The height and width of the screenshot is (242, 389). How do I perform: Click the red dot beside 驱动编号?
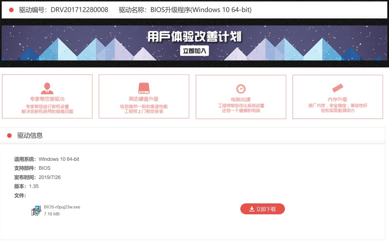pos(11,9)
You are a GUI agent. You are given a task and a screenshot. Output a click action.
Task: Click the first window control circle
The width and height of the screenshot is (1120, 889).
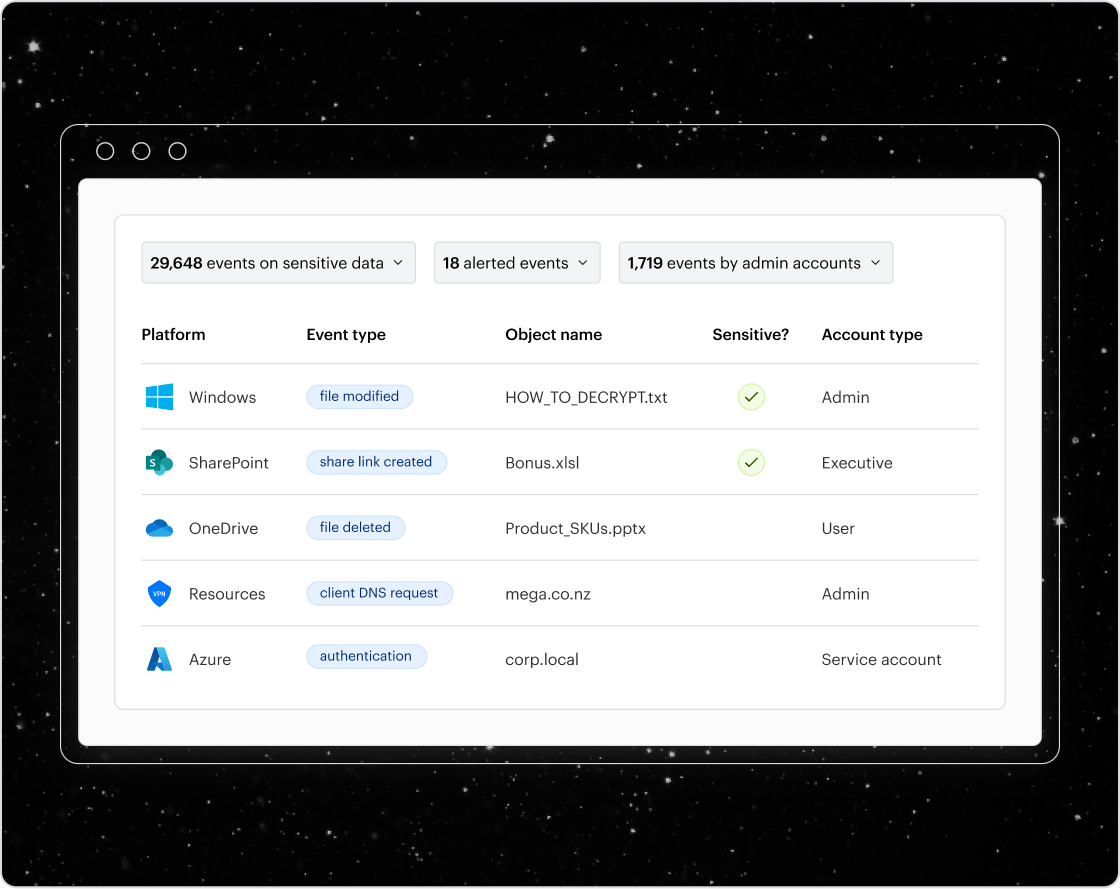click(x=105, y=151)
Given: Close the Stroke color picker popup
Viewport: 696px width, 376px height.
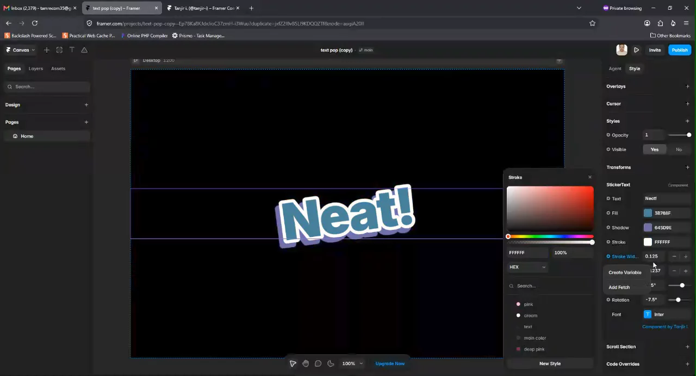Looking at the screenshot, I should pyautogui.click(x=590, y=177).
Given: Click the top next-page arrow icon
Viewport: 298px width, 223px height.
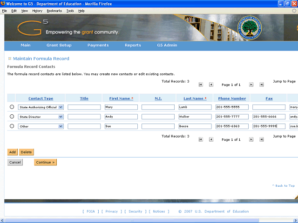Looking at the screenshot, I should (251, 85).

□ □ □ □

◆ DIRECTIONS FOR THIS TASK:
Although pictures appear among the records above, write out exactly only the lines from the one that has "You are a GUI" through the one that has "Given: Close the Stroke color picker popup", and leave the pictures out.

◆ EXPECTED ANSWER:
You are a GUI agent. You are given a task and a screenshot. Output a click action.
Task: Click the first window control circle
The width and height of the screenshot is (1120, 889).
click(x=105, y=151)
Given: Close the Stroke color picker popup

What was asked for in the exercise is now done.